I have recently been starting to investigate the world of astronomy and astrophotography. After a lot of reading up on the subject on a clear I went out to photograph the moon seriously for the 1st time, “first light” being the astronomy slang for the 1st time you use something.
Taking the images with a modern DSLR and photographic lens isn’t overly complex. Focus using autofocus, set a good exposure (I used ETTR here to ensure nice noise free images) then fire. The key difference to terrestrial images is volume of data.
Astophotography almost always makes use of stacking to take lots images to make 1 final image. Using the self timer I took around 140 images with a 1 second interval, exposure was around 1/320 f8 ISO800 from memory. This was long enough for the moon to move from centre frame to the edge on my 600mm focal length.

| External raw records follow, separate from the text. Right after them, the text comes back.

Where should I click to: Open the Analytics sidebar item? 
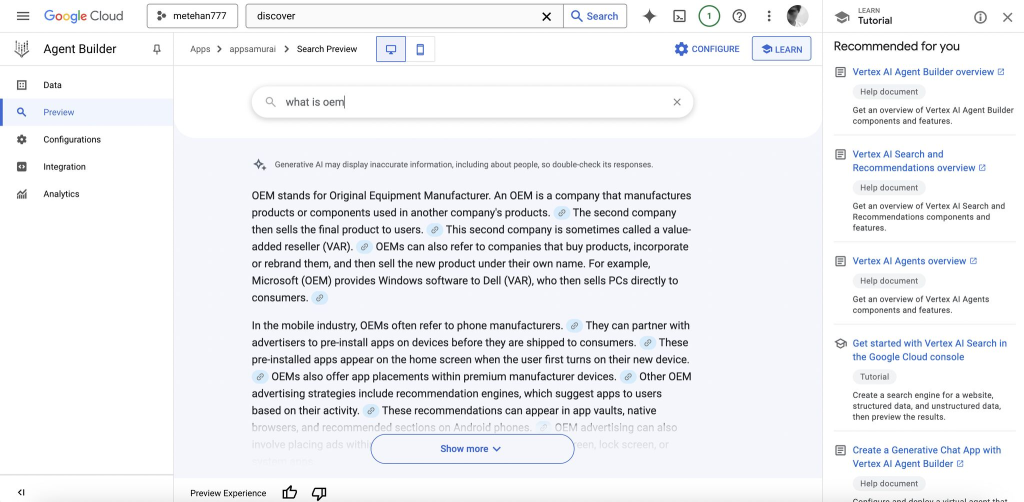point(60,194)
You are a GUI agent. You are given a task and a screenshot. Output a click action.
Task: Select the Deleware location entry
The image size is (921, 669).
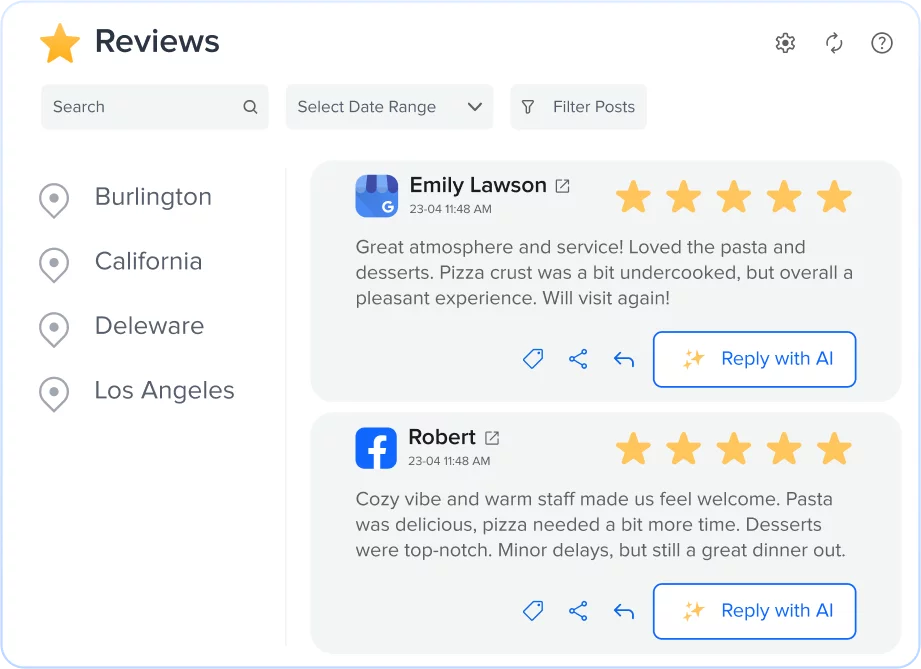pyautogui.click(x=149, y=326)
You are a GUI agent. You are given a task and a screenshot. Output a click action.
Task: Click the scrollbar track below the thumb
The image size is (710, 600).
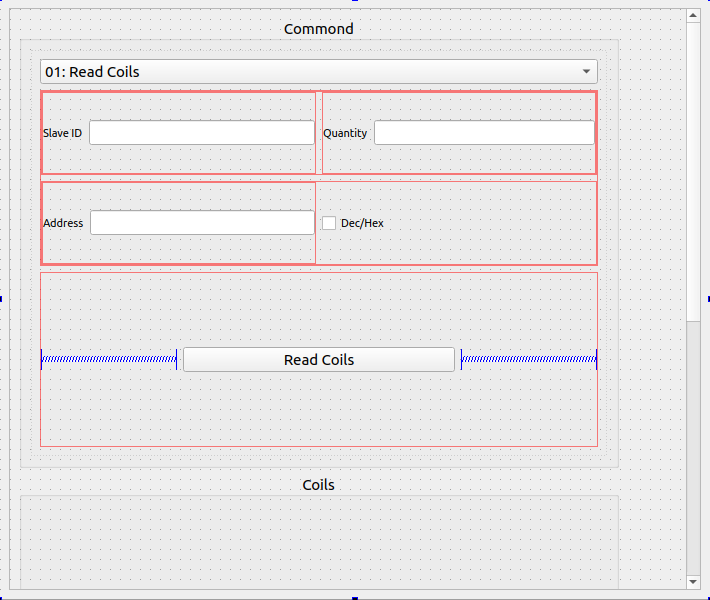[693, 450]
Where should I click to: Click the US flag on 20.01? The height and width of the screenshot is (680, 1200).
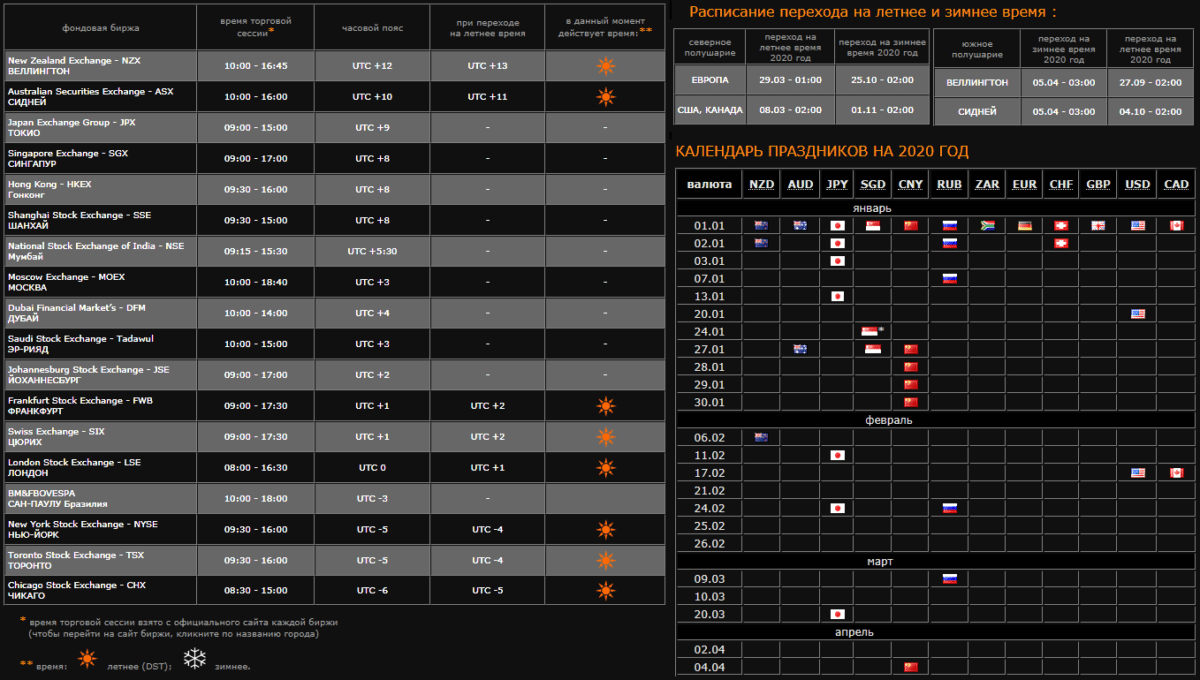(1138, 313)
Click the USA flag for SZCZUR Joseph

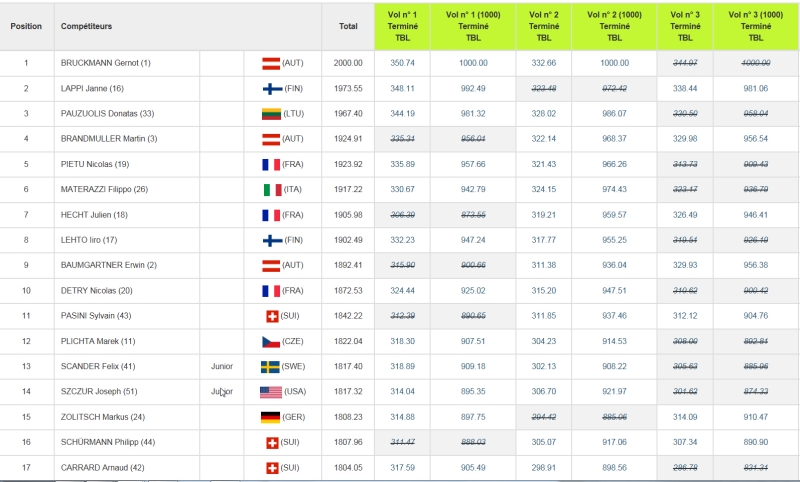(270, 392)
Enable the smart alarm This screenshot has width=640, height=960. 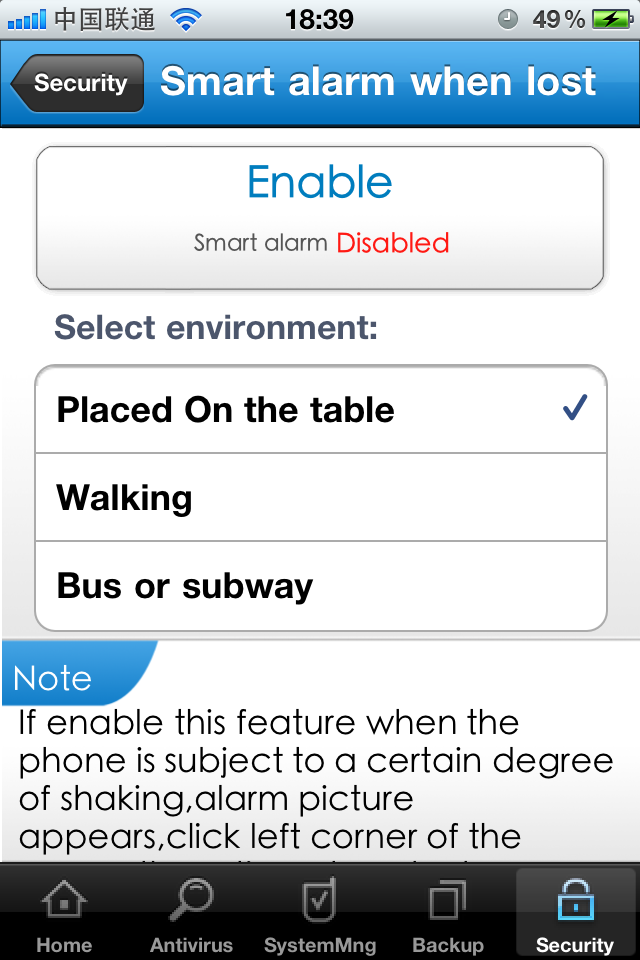320,183
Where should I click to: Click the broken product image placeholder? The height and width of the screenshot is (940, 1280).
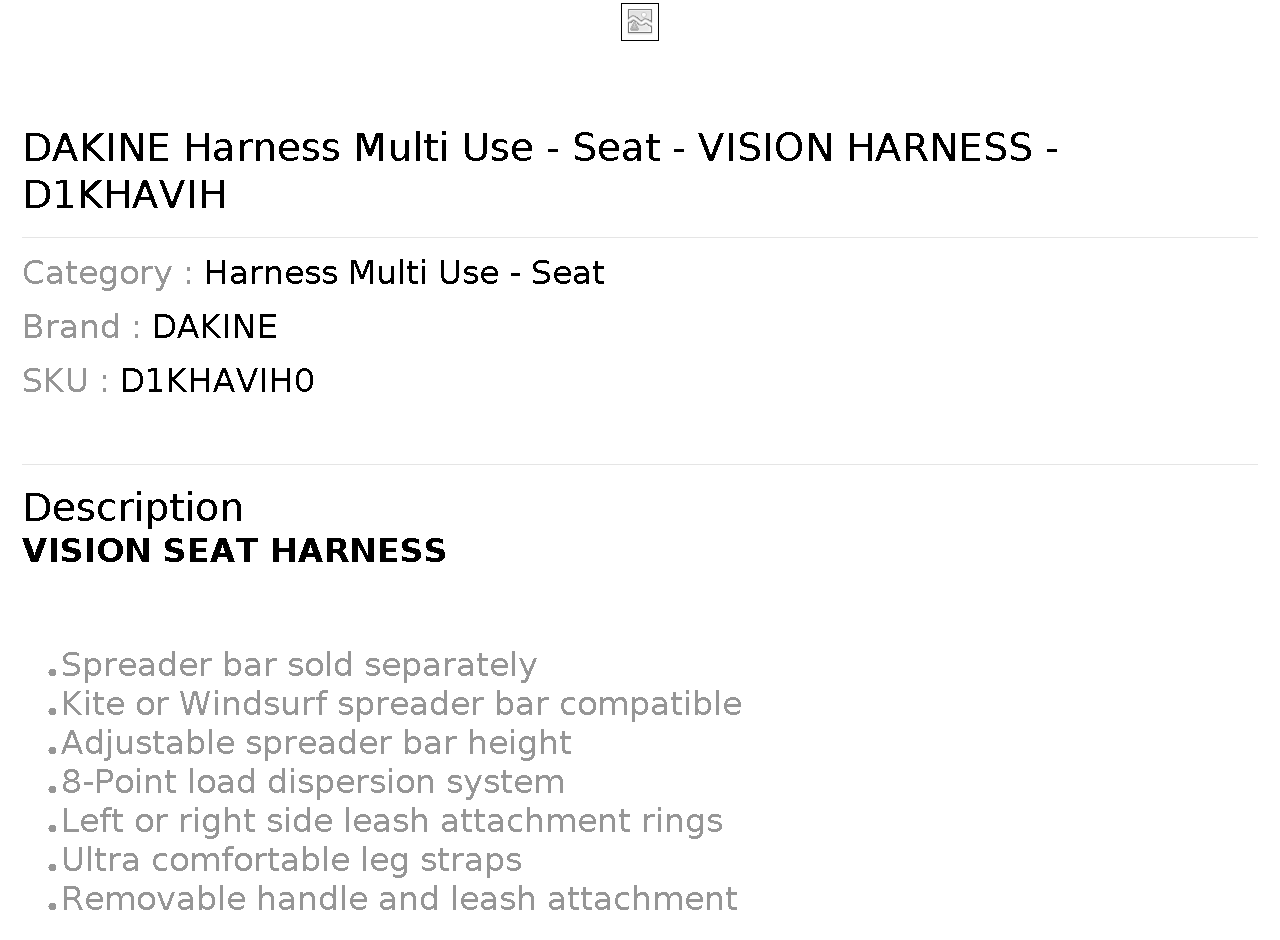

With the images in the can comes processing. First step was to use Lightroom to export the NEF images to the TIFF as the NEF files aren’t supported by the software I was using. To do this I zero’d out all adjustments and exported as a full quality TIFF.
Next I used a tool called PIPP. This is used to do several things, rates all the images by their quality so you can pick the best x%, finds the imaged object and auto crops to fill the frame and optionally convert to monochrome which I did here. The moon does have a lot of colour but I had read for beginners it’s easier to start in mono. This done I exported a set of the best 100, according to PIPP, pre-processed TIFFs for the next step.
The TIFFs where now loaded into a package called Registax to perform the stacking. For the most part this was a simple “next next next” process but I did fiddle with some settings to see what they did. Once stacked you get to where the main magic happens, wavelets. These use some form of maths witchcraft to pull vast amounts of detail from a blurry image.
The final image was then exported as a TIFF and imported back into Lightroom for a few final tweaks to the brightness and resizing for web.
Initial feedback on astro site stargazers lounge was positive but I did get some feed back for next time out. You can read the thread here.
For those using non Windows platforms all the above was done on a Macbook Pro running OSX 10.8, no Windows install was used. PIPP and Registax are installed under wine which in turn I installed using homebrew. Feel free to contact me for help here if you need it.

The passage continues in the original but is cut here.